Maybe if we'd focused on communicating the ethics the world wouldn't be so unaware of the differences
Are there any instances of OSI licensed code that are not Free Software making my statement here invalid?
I was attempting to direct that when software is called Open Source and actually is based on OSI licensed sources, then they are likely talking about Free Software.
Since you didn't get a real answer yet: Absolutely. For example, MIT is an OSI license but it's not Free Software.
The last time I heard a comment along those lines I was attending a session by an Open Source person and up on screen they had a picture of RMS dressed as Che Guevara.
All those silly ethics, they get in the way of the real work!
Honestly, I think "the framers" got it right here.
Too much communicating of the ethics would have bogged down the useful legal work.
My take is, Free Software actually won and we're in a post-that world.
I'm not sure I fully understand - whilst I agree there's been useful legal work, we now have such a plethora of licenses I ended up having to back what I'd call basic common sense when someone was suggesting using a highly restrictive "community" license that had ridiculous intents such as saying you can't use it in this particular industry because that industry is "bad".

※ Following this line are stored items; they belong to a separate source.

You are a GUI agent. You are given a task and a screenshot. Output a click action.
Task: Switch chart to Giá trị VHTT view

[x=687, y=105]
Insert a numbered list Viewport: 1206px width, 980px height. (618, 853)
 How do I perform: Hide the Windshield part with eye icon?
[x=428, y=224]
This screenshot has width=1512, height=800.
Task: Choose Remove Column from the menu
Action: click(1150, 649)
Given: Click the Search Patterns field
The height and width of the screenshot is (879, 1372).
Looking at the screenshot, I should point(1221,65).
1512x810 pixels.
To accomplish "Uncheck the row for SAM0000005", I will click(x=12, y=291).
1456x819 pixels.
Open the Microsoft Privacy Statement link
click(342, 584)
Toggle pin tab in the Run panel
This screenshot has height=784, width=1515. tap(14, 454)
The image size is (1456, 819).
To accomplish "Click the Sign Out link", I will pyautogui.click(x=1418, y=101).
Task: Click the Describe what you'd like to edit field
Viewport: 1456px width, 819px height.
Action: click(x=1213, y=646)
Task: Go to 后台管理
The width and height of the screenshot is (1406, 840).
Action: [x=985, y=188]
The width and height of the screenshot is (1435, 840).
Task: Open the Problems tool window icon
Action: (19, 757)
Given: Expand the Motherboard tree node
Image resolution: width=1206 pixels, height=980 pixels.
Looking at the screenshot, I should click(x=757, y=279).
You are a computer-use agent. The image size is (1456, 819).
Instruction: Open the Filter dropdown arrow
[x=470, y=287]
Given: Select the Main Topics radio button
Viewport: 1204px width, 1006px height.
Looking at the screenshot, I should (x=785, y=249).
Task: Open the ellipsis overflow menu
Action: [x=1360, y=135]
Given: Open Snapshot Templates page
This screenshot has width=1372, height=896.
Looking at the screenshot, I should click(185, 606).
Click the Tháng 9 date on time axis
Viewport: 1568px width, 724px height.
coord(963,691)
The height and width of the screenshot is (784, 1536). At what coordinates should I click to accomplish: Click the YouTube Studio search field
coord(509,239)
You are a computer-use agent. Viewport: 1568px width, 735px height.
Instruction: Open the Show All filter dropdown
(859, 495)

The reason Free/Libre Open Source Software wins - and always will do in the long run - is because the four freedoms are super-simple and they reflect how the natural world works.
Oh, you and I 100% agree.
I meant the useful legal work too. AKA, get the four freedoms and law in line as much as possible and no more.
You're right, most all the other licences range from "hmm interesting experiment" to "well that's just goofy."
Glad someone else said all this so I did not have to. Hats off to you
The older I get the more I fear I am turning into Richard Stallman, but it is absolutely offensive to continually see corporate proprietary freeware binary blobs built from unlicensed sources be confused with Free Open Source Software which is a dramatically higher bar of investment in public good.
> The older I get the more I fear I am turning into Richard Stallman
You and me both. I always preferred and promoted FLOSS where possible but still had a bit of a pragmatic approach, but now the older I get the more I just want to rip out everything not free (as in freedom) from my life, and/or just go become a goat farmer.
Stallman was right from the beginning, and big tech have proven over and over again that they are incapable of being good citizens.
I'm probably a few more years away from "I'd like to interject for a moment..."
Don’t worry, until you’re chewing on your foot mid lecture, you’re good
I mean the article did mention some legitimately open source models.
Which would have been great to distinguish from the ones that certainly are not.